The 10 most influential online gambling people this decade: #3
Alun Bowden's list is into the podium positions, starting with the man who helped form Paddy Power Betfair
3. Breon Corcoran
Paddy Power Betfair
Reason: Paddy Power Betfair
For a few years this decade all anybody talked about was Breon Corcoran. He was the executive the analysts, investors and even his peers looked up to. Perhaps due to keeping a very low public profile and building up a bit of mystique, he tended to be talked of in unusually revered tones. Although that is with the obvious exception of a fair few people he upset along the way, but that’s another part of the story.

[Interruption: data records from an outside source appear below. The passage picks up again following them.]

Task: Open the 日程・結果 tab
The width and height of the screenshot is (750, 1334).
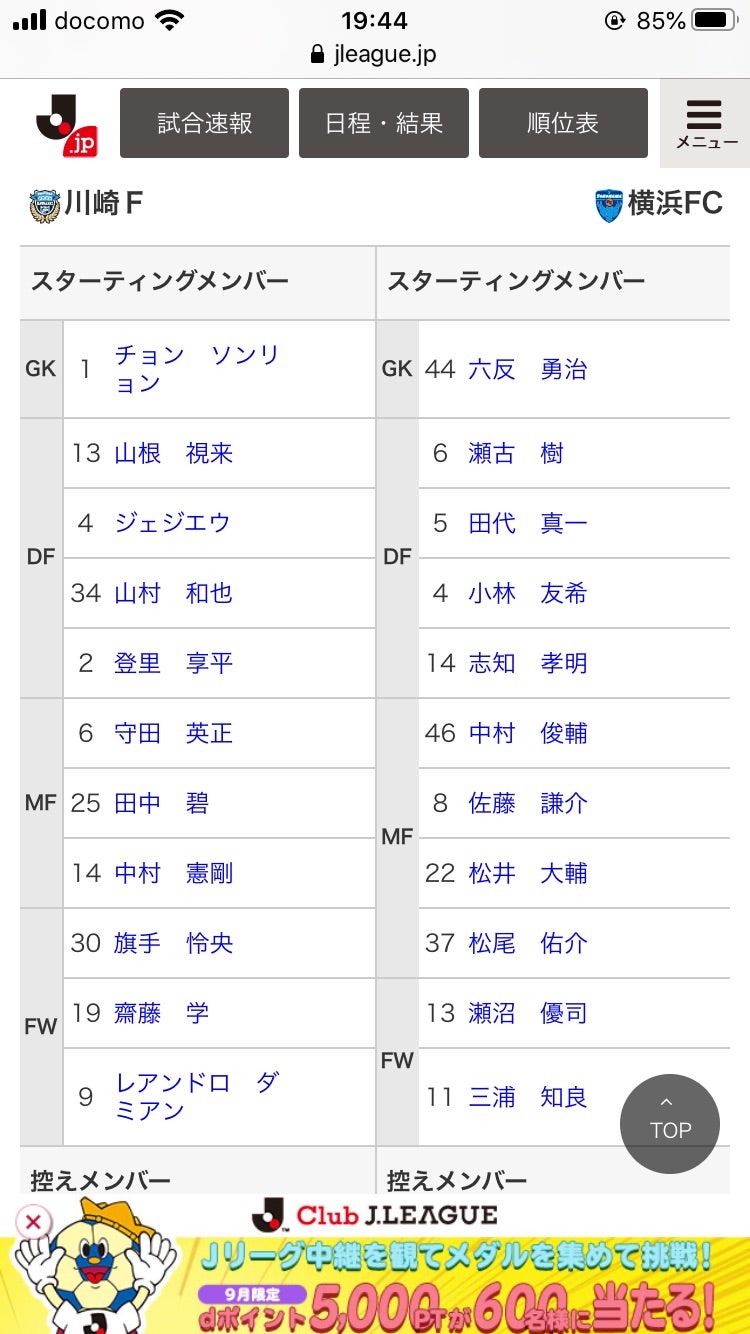Action: point(383,123)
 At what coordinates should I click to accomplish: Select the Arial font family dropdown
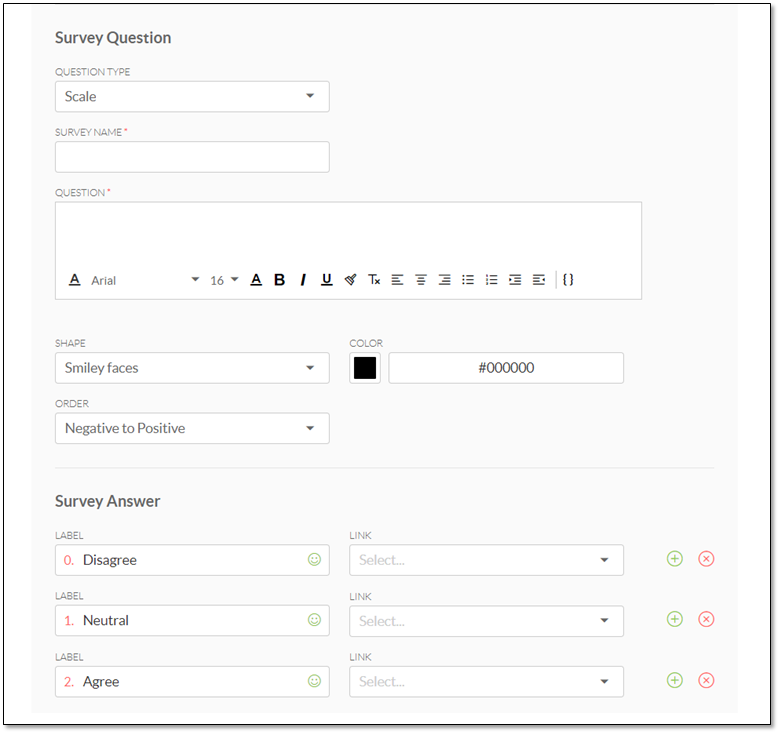[x=145, y=280]
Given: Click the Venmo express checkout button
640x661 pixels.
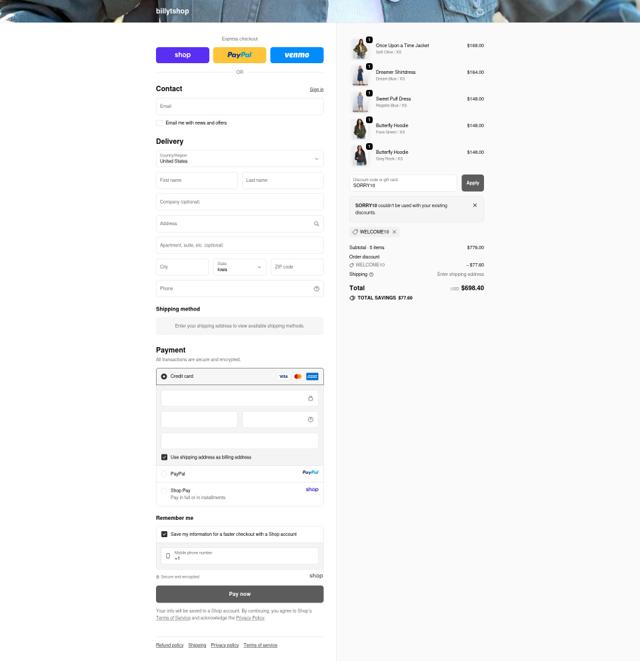Looking at the screenshot, I should (x=297, y=55).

Corcoran’s influence is really two-fold. Firstly, for his time at Betfair where he was appointed CEO in 2011 after a long stint at Paddy Power where he was narrowly passed over for the CEO role. Corcoran took over at Betfair in August 2012 and immediately set about transforming it from a company that had looked to re-style itself as a technology firm back into a betting operator. Betfair blazed away with some very Paddy Power style branding, a fixed odds sportsbook (launched a couple of months before he officially joined) and a surge in revenues.
Corcoran quickly became the darling of the City, helped by his no-nonsense approach and slightly ruthless reputation in terms of hiring and firing and expectations from those who worked for him. It also helped that he was in charge of a business that bounced back in spectacular fashion. Betfair established itself as a home of product innovation too, with cash out launching in 2012 and rapidly becoming the biggest thing to hit the sports betting sector since in-play. But for all that it was what came next that was really why he’s placed so high on this list.

In September 2015 Betfair announced it was merging with Paddy Power to create the giant known today as Flutter, but back then as Paddy Power Betfair. The name was perhaps a bit of a misnomer as really this was Betfair Paddy Power and it was clear the new firm would be shaped broadly in one man’s image. Corcoran took over as CEO and set about making big changes at Power Tower, not always to the delight of all that worked there, but there was no doubt he transformed both the business and the reputation of the wider industry as he did so.
Breon did what Ralph Topping never quite managed, and that was turn the industry into a major player in the financial markets and an industry that was finally, properly, taken seriously. He also briefly defined what was considered best practice in online gambling, with a strong regulated-only focus and placing technology at the heart of everything. He as much as anyone helped build up the importance of regulated markets to the long-term sustainability of the industry and perhaps pushed others too far, too fast, towards them, allowing gaps for other operators to fill.
But to this day there are few executives who have left such a lasting impression and are still talked of so highly by so many. Or at least by a large majority of those he didn’t make redundant. He redefined scale in the sector, changed its image in the financial community and while the business he left behind had more than its own share of issues, it continues to be one of the true power players as we head into the next decade. Not a bad legacy.